While Latombe’s challenge may falter on the grounds of “standing”, others will be ready to pursue more robustly framed and argued challenges. The question is therefore: will any of them succeed? We have no doubt that the DPF will be subjected to years of wrangling in the EU courts, but as we said back in mid-July, we see a third invalidation as still unlikely. 

Circumstances have changed in the three years since Schrems II. You have the implications of Russian invasion of Ukraine and the critical importance to the trans-Atlantic data economy of AI and other cloud technologies require robust cross-border data flows. The EU Commission’s briefings suggest that it has learned a lot from its past defeats and that it is confident that it can address the EU court’s concerns. 

MEANWHILE in a separate – perhaps even positive development  - at the end of August the European news website Euractiv reported that Germany’s federal cabinet had adopted a new National Data Strategy.
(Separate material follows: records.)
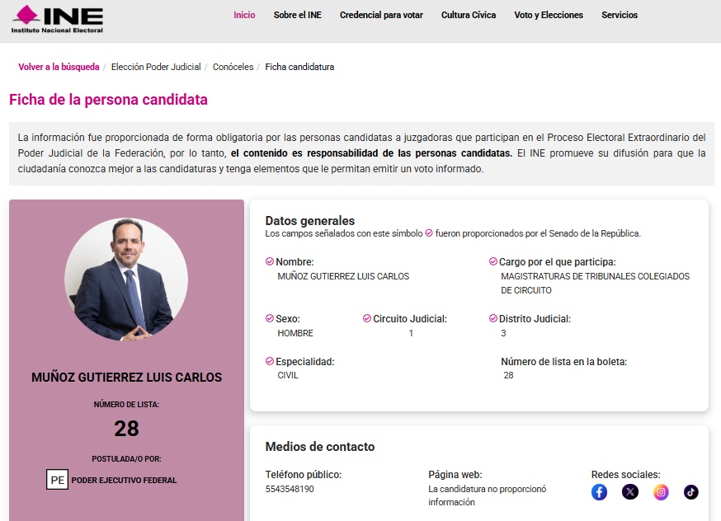
Task: Open the Cultura Cívica menu
Action: tap(469, 15)
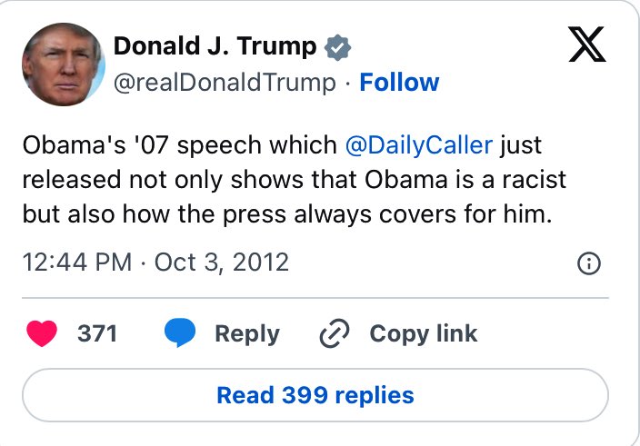
Task: Follow the account via the Follow link
Action: pyautogui.click(x=399, y=83)
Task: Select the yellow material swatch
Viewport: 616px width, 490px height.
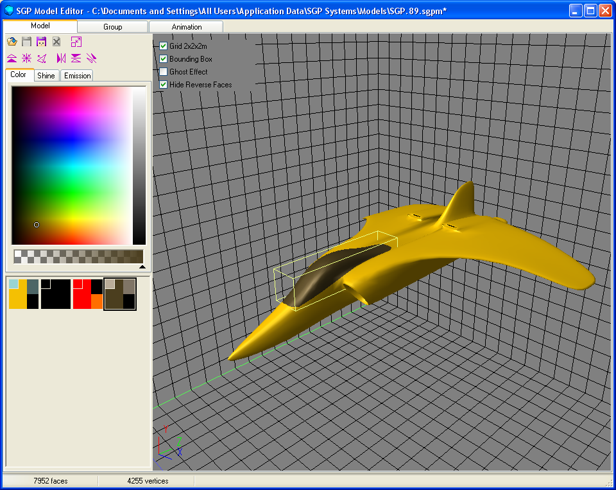Action: click(24, 294)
The German Digital Minister, the FDP’s Volker Wissing said the purpose of the strategy was to use the potential of generated data more effectively, strengthen digital innovation, and improve competitiveness, adding “data is the raw material of digitalisation, and we are sitting on a huge wealth of data”. 

Might this be an omen that German policy makers are starting to grasp that data processors can be a positive contributor to the economy and that data processing is not something to demonise and penalise? We hope it is.